▶ _REQUIRED WORK_
Whatever the data contains, copy all of it exactly.

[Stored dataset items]
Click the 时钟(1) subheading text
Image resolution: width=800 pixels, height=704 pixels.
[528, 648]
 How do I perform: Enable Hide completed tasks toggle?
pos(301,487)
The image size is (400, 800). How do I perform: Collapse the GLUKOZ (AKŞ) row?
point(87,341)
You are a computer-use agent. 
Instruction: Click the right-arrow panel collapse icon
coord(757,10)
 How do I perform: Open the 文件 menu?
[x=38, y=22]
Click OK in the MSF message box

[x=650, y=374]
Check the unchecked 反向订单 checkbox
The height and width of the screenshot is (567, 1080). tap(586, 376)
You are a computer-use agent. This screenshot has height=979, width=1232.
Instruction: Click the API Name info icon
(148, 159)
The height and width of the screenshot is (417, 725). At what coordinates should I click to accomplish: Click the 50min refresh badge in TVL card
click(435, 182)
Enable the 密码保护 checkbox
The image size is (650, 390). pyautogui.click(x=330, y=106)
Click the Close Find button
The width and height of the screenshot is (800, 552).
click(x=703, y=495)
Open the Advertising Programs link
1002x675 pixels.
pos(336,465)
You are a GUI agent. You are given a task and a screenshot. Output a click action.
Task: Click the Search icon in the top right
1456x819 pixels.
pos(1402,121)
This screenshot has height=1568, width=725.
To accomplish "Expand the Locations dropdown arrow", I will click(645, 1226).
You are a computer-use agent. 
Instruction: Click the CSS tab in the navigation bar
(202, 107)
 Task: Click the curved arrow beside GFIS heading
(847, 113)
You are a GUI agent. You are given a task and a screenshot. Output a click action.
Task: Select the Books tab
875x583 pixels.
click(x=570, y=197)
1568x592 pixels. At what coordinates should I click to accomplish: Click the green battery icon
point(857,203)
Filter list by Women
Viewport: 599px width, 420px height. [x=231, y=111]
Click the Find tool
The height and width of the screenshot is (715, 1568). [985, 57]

▶ _YOUR SOLUTION_
Click the 时钟(1) subheading text
Image resolution: width=800 pixels, height=704 pixels.
[528, 648]
 How do I perform: Enable Hide completed tasks toggle?
pos(301,487)
The image size is (400, 800). How do I perform: Collapse the GLUKOZ (AKŞ) row?
point(87,341)
You are a computer-use agent. 
Instruction: Click the right-arrow panel collapse icon
coord(757,10)
 How do I perform: Open the 文件 menu?
[x=38, y=22]
Click OK in the MSF message box

[x=650, y=374]
Check the unchecked 反向订单 checkbox
The height and width of the screenshot is (567, 1080). tap(586, 376)
You are a computer-use agent. This screenshot has height=979, width=1232.
Instruction: Click the API Name info icon
(148, 159)
The height and width of the screenshot is (417, 725). At what coordinates should I click to accomplish: Click the 50min refresh badge in TVL card
click(435, 182)
Enable the 密码保护 checkbox
The image size is (650, 390). pyautogui.click(x=330, y=106)
Click the Close Find button
The width and height of the screenshot is (800, 552).
click(x=703, y=495)
Open the Advertising Programs link
1002x675 pixels.
pos(336,465)
You are a GUI agent. You are given a task and a screenshot. Output a click action.
Task: Click the Search icon in the top right
1456x819 pixels.
pos(1402,121)
This screenshot has height=1568, width=725.
To accomplish "Expand the Locations dropdown arrow", I will click(645, 1226).
You are a computer-use agent. 
Instruction: Click the CSS tab in the navigation bar
(202, 107)
 Task: Click the curved arrow beside GFIS heading
(847, 113)
You are a GUI agent. You are given a task and a screenshot. Output a click action.
Task: Select the Books tab
875x583 pixels.
click(x=570, y=197)
1568x592 pixels. At what coordinates should I click to accomplish: Click the green battery icon
point(857,203)
Filter list by Women
Viewport: 599px width, 420px height. [x=231, y=111]
Click the Find tool
The height and width of the screenshot is (715, 1568). [985, 57]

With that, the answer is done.